------ Exercise materials ------

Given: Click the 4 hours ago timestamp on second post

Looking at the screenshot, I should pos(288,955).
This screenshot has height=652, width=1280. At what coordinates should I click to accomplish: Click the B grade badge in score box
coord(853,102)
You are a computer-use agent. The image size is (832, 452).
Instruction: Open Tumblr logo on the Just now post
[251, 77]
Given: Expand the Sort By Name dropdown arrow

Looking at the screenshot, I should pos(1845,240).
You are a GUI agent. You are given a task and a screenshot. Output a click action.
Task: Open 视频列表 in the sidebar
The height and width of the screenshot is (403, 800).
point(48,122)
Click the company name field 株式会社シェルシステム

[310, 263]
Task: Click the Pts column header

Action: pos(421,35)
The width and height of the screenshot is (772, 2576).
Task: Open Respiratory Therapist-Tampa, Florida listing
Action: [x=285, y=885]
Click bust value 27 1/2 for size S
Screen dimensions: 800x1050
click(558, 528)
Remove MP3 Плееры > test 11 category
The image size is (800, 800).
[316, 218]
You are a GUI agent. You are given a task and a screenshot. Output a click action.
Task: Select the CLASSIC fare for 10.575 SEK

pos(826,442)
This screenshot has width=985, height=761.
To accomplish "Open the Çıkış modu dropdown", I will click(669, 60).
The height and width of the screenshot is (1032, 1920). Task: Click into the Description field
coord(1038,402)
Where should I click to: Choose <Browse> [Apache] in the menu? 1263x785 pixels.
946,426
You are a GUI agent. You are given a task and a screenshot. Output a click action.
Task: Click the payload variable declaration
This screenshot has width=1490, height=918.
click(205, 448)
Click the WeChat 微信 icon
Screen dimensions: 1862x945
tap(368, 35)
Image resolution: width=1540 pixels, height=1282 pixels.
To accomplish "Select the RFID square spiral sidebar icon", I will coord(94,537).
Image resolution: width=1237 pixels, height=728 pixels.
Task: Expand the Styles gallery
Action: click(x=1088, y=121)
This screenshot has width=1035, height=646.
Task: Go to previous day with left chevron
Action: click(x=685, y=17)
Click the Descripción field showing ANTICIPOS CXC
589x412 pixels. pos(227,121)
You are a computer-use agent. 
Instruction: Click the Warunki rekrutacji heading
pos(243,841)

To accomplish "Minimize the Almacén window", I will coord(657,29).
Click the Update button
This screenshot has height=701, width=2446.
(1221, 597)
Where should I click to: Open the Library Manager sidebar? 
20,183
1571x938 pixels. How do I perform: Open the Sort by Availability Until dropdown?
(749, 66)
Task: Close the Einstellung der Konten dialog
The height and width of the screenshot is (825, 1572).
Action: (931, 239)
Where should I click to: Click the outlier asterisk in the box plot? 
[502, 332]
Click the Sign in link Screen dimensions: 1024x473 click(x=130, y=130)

------

_Goal of the exercise_
Retype every line of the material exactly as given.

_Solution for this task_
Given: Click the 4 hours ago timestamp on second post

Looking at the screenshot, I should pos(288,955).
This screenshot has height=652, width=1280. At what coordinates should I click to accomplish: Click the B grade badge in score box
coord(853,102)
You are a computer-use agent. The image size is (832, 452).
Instruction: Open Tumblr logo on the Just now post
[251, 77]
Given: Expand the Sort By Name dropdown arrow

Looking at the screenshot, I should pos(1845,240).
You are a GUI agent. You are given a task and a screenshot. Output a click action.
Task: Open 视频列表 in the sidebar
The height and width of the screenshot is (403, 800).
point(48,122)
Click the company name field 株式会社シェルシステム

[310, 263]
Task: Click the Pts column header

Action: pos(421,35)
The width and height of the screenshot is (772, 2576).
Task: Open Respiratory Therapist-Tampa, Florida listing
Action: [x=285, y=885]
Click bust value 27 1/2 for size S
Screen dimensions: 800x1050
click(558, 528)
Remove MP3 Плееры > test 11 category
The image size is (800, 800).
[316, 218]
You are a GUI agent. You are given a task and a screenshot. Output a click action.
Task: Select the CLASSIC fare for 10.575 SEK

pos(826,442)
This screenshot has width=985, height=761.
To accomplish "Open the Çıkış modu dropdown", I will click(669, 60).
The height and width of the screenshot is (1032, 1920). Task: Click into the Description field
coord(1038,402)
Where should I click to: Choose <Browse> [Apache] in the menu? 1263x785 pixels.
946,426
You are a GUI agent. You are given a task and a screenshot. Output a click action.
Task: Click the payload variable declaration
This screenshot has width=1490, height=918.
click(205, 448)
Click the WeChat 微信 icon
Screen dimensions: 1862x945
tap(368, 35)
Image resolution: width=1540 pixels, height=1282 pixels.
To accomplish "Select the RFID square spiral sidebar icon", I will coord(94,537).
Image resolution: width=1237 pixels, height=728 pixels.
Task: Expand the Styles gallery
Action: click(x=1088, y=121)
This screenshot has width=1035, height=646.
Task: Go to previous day with left chevron
Action: click(x=685, y=17)
Click the Descripción field showing ANTICIPOS CXC
589x412 pixels. pos(227,121)
You are a computer-use agent. 
Instruction: Click the Warunki rekrutacji heading
pos(243,841)

To accomplish "Minimize the Almacén window", I will coord(657,29).
Click the Update button
This screenshot has height=701, width=2446.
(1221, 597)
Where should I click to: Open the Library Manager sidebar? 
20,183
1571x938 pixels. How do I perform: Open the Sort by Availability Until dropdown?
(749, 66)
Task: Close the Einstellung der Konten dialog
The height and width of the screenshot is (825, 1572).
Action: (931, 239)
Where should I click to: Click the outlier asterisk in the box plot? 
[502, 332]
Click the Sign in link Screen dimensions: 1024x473 click(x=130, y=130)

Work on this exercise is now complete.